Nutrition is the most important part of any weight loss equation, so the first step for any weight loss client of mine is to make sure they are eating a consistent amount of calories every day. If someone averages 1500 calories six out of seven days during the week and then one day on the weekend goes out and eats 3000, their body will simply store that extra surplus because it’s energy demands only account for 1500 calories used per day. If this same person ate 3000 calories daily on a regular basis, it wouldn’t be a problem because the body would use it. Establishing a baseline amount is very important, and then sticking to it is even more so. There are many free tools for tracking this online, and it takes about five minutes a day. The big key here is consistency. Once you have that baseline established and can stick to it, then you can decrease the calories per day. Believe it or not, most people don’t eat enough. As a general starting point, multiply your goal weight (what you want to weigh) times ten. This will tell you the amount you will need – at that weight – just to live, breathe and walk. Exercise adds another element to that, but in order to keep it simple you can begin there. Just to give you an example, my daily caloric intake as a 36-year-old male at currently 176 pounds is 2600 calories a day – and I’m losing weight. This amount would be double many of my female clients’ intakes that are trying to lose weight.

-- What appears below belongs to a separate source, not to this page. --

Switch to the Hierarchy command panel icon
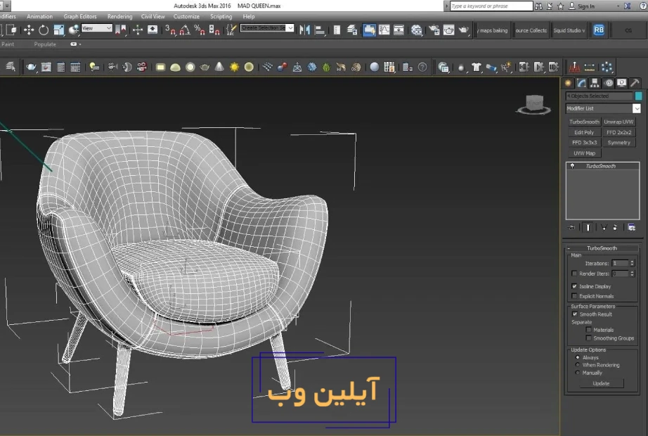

Now what about the exercise side? It accounts for the other side of the coin, but also brings about other benefits like a healthy heart, joint strength and even looking good with less clothing on. Again, the key here is to figure out what you are already doing, and then add in an extra 250 calories per day, or 500 every other day which is about 45 minutes of exercise. For example, if I walk my dog at a moderate pace every morning for 30 minutes and that’s it, I need to add in another 45 minutes every other day and it will take care of that side of the coin. I’m a huge advocate of strength training over cardio, especially for beginners, but it is important to simply find something you like, that fits in your weekly schedule and that you can burn at least 500 calories an hour doing. But here’s where most people don’t follow through: consistency. They will do extra exercise for a couple of days, or a week or two but never go through a long term point of change. I’m talking about six months to a year where they add in 3-4 workouts a week. This gives you the required calorie burn in order to actually make a significant change.
Obviously there are finer details, but this is a good place to start. Get consistent, make a change on a regular basis in both your nutrition and exercise programs, and the weight will start to come off. It really is just that simple. Why complicate something that isn’t?